• **DESCRIPTION OF THE TASK**:
Write what comes next in the news story below about the Stevens family and the volunteer plumbing project in Cambodia, starting after its last sentence.

Maldon residents Lauren Adele Stevens and her Dad, Ian Stevens, have once again headed off to Cambodia to continue working at Lauren’s Phnom Penh office with her local Cambodian team.
Lauren told the Times, “My non-profit organisation, Community Generation, has very excitingly continued our long-term partnership with Reece Plumbing, having partnered earlier this year with the newly launched Reece Foundation (reecefoundation.charity).” The pair, affectionately known as ‘The Stevo’s’, are the face of the Reece Foundation.
“Our new partnership with Reece Foundation has allowed Community Generation to grow as an organisation. We have also partnered with Australian Volunteers International (AVI). Community Generation identified that, alongside our important clean water, sanitation and hygiene builds and projects in rural Cambodian schools and communities, there is a need for up-skilling and training. Cambodia has the largest youth population in South-East Asia due to the still recent and harrowing genocide. 65% of the population are under the age of 30, and more than 50% are under the age of 24. Alongside our WASH projects, Community Generation will commence a new project delivery of up-skilling and training local Khmer peoples with life-changing plumbing and maintenance skills delivered by fully qualified Australian plumbers,” she said.
Community Generation and Reece Foundation invited qualified Australian plumbers to apply to volunteer with Community Generation for the month of July in Cambodia.
“We received 94 applications of interest from around Australia. Through our interview process, we selected six qualified plumbers to come to Cambodia for our first July volunteer project. It was like speed-dating tradies!” said Lauren.
Community Generation is calling their July project the ‘Pilot Project’. They are intentionally keeping the volunteer number small to enable them to ‘test and learn’ with the idea of growing the project and increasing the number of volunteers in-country moving forward.

• **INFORMATION PROVIDED**:
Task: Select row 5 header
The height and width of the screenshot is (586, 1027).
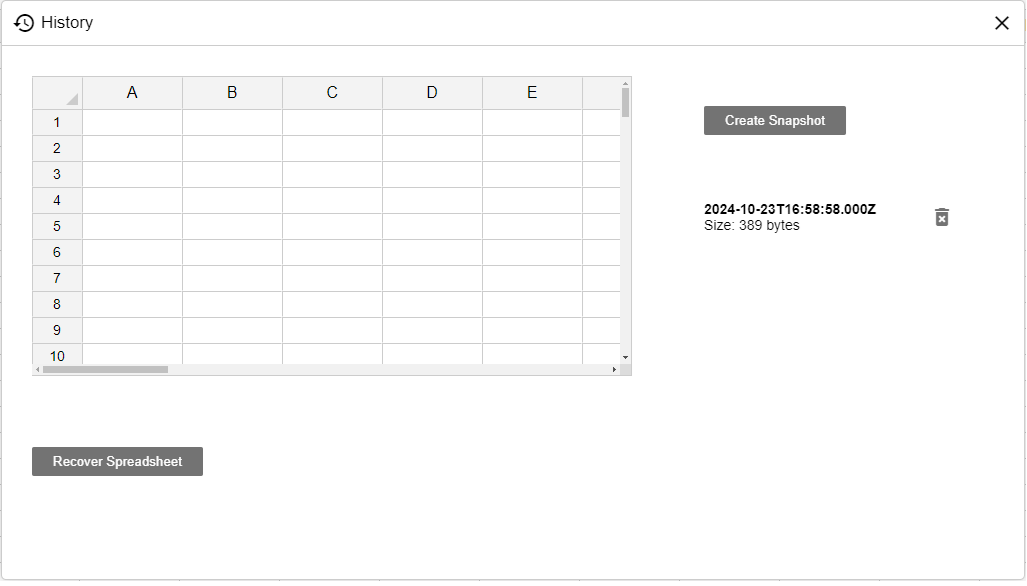Action: 57,227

• **OUTPUT**:
“In July our six plumbing volunteers, alongside our local Khmer masons, will build two school projects in Kampong Chhnang Province. This includes the construction of our water well-fed, large-scale Community BioSand Filters, private and safe toilet blocks, handwashing stations, water harvesting tanks and edible gardens. Our health and hygiene education program will also be integrated into the school curriculum. We will be delivering our household BioSand Filters to 200 homes in the villages that have never had access to safe and clean water before. We are also ‘pumped’ to commence our Tank Project. This will see our plumber volunteers fit off school and household water tanks. The villages can start harvesting water during the monsoonal season and learn how to keep that water safe from disease-causing contaminants. This will allow them to grow fresh produce to eat and sell at the village markets, creating a new enterprise and economy,” said Lauren.
Community Generation will now take qualified Australian plumber volunteers to the field three times a year and welcome applications from tradies who would love to give back.
“Our organisation’s motto is ‘helper not hero’, and we would love any Aussie plumbers who are motivated to proudly use their skills as plumbers to give back to disadvantaged Cambodian communities to apply to volunteer with us,” said Lauren.
Community Generation uses a holistic approach to their WASH projects in rural Cambodia. While they are thrilled to have developed and implemented this new plumber volunteer-delivered Tank Project in July, they are also thinking bigger.
Lauren added, “We are always looking for Cambodian-appropriate ways to broaden our positive impact in Cambodia with access to clean water and sanitation. Now we are linking our WASH projects with a more robust education component with up-skilling and training. Ultimately, our next goal is to develop a fully qualified and registered plumbing trade certificate program in Cambodia and open a trade school in Phnom Penh, which will allow Aussie plumbers to volunteer their time and get qualifications to teach in our school.”
The goal is to deliver plumbing education and qualifications to this incredibly young, poor and disadvantaged Cambodian population to equip them with the skills and opportunities to become not only sustainable but to one day thrive!
This article appeared in the Tarrangower Times, 24 June 2022.